ESI EDUGYAN is originally from Calgary, Alberta, Canada. She has degrees in writing from the universities of Victoria and Johns Hopkins, and has been accepted to the PhD program at the University of East Anglia for 2003. In 2001 she was awarded a Canada Council grant and was a finalist for their Fund for Future Generations Millennium Prize. A story is forthcoming in Best New American Voices 2003, ed. Joyce Carol Oates.

FRANCES HWANG was born in Virginia and now lives in Portland, Oregon. She holds an MFA from the University of Montana, where she won the A. B. Guthrie Memorial Award for her fiction. She received her BA from Brown University and her MA in English from the University of Virginia. Her short story, "Transparency," was recently selected by Joyce Carol Oates to be published in Best New American Voices 2003. She is currently at work on a collection of short stories.
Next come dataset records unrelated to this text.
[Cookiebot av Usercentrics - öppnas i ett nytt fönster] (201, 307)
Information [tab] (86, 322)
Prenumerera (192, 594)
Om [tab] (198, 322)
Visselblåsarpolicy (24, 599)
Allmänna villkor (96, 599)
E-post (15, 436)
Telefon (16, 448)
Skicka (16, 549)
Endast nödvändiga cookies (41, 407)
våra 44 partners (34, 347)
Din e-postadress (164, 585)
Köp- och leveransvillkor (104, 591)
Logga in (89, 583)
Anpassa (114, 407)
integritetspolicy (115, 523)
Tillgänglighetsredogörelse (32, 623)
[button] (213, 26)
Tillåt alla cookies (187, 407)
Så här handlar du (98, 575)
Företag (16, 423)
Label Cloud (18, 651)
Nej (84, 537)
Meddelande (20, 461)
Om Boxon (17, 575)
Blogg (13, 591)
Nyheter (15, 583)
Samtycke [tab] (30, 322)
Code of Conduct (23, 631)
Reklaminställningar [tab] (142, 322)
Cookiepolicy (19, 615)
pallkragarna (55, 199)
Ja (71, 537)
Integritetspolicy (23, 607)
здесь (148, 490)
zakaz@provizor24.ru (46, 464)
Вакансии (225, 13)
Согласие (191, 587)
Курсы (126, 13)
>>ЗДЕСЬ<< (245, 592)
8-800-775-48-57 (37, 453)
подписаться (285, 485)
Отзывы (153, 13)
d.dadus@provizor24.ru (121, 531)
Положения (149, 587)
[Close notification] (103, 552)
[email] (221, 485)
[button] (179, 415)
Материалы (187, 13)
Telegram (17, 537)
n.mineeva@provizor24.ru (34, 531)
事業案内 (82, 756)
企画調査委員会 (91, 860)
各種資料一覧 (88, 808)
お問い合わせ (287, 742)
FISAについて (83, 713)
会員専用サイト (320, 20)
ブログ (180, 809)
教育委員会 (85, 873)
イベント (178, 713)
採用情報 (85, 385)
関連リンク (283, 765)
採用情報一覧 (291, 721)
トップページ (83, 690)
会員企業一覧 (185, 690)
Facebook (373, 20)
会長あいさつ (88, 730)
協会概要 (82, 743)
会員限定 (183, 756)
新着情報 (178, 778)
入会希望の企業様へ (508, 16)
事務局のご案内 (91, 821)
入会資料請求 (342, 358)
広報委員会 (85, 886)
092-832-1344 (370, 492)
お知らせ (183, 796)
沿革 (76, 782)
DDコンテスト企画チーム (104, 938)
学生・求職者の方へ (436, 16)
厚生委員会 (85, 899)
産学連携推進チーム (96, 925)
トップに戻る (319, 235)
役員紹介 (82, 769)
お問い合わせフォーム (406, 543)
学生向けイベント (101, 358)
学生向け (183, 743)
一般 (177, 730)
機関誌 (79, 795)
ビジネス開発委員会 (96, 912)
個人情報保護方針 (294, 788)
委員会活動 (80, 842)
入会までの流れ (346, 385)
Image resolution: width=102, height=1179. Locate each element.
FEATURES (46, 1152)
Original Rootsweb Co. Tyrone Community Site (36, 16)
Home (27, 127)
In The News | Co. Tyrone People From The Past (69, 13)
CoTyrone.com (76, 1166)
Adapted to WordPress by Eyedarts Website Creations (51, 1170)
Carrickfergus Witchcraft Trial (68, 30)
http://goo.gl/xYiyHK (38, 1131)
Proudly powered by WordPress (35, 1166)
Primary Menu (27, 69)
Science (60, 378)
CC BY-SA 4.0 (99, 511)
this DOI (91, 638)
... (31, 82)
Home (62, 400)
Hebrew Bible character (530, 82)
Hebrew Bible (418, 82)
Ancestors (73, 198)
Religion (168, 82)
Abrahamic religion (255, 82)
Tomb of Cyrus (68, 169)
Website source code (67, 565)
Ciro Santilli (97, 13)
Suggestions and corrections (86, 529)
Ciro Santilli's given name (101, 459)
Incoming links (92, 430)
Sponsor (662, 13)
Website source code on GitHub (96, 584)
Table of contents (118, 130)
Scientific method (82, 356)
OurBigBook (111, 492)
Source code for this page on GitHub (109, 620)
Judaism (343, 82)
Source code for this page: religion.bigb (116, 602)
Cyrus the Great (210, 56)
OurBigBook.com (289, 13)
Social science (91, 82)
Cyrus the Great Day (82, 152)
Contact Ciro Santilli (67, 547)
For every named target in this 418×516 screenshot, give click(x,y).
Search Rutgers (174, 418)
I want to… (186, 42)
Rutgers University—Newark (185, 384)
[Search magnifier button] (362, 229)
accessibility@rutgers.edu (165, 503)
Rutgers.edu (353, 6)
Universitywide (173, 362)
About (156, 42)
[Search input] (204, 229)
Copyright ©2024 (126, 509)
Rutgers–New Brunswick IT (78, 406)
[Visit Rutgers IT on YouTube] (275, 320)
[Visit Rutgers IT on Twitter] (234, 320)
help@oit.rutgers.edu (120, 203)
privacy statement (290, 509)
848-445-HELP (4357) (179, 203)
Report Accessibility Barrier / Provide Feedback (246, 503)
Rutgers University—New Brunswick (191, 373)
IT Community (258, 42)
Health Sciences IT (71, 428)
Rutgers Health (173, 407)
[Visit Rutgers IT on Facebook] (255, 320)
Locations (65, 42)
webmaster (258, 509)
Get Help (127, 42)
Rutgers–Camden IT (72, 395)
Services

KIRUN KAPUR recently received an MA from the Boston University graduate poetry program. Her work has appeared in The Christian Science Monitor, Yemassee, Cider Press Review, and Seneca Review.

SABRINA ORAH MARK is a recent graduate of the Iowa Writers' Workshop, where she was awarded a Glenn Schaeffer Senior Fellowship in Creative Writing. She has taught at Rutgers University, and worked as a Poet in the Schools through Teachers and Writers' Collaborative and LEAP. Her poetry has appeared or is forthcoming in Fence, Conduit, American Letters and Commentary, and Denver Quarterly.

CAITLIN GRACE MCDONNELL was a New York Times Fellow at New York University where she received her MFA. Her poems have appeared or are forthcoming in Grand Street, Louisville Review, Insurance, The Hat and others. She has taught writing at universities, public schools, in hospitals and homeless shelters. She's received residencies from the Yaddo Colony and Blue Mountain Center and is also at work on a memoir: The Blue Raincoat.

DOMINIC SAUCEDO is a graduate of Carleton College and the writing program at the University of Minnesota. He is the recipient of the Norman Johnston Dewitt Fellowship in the Humanities and a SASE/Jerome Foundation grant for emerging writers. He is at work on a novel.

SALVATORE SCIBONA is a graduate of St. John's College in Santa Fe and of the Iowa Writers' Workshop. He has received a Fulbright Scholarship, a James Michener/Copernicus Society of America Fellowship, and a Pushcart Prize. His work has appeared most recently in The Pushcart Book of Short Stories and The Threepenny Review.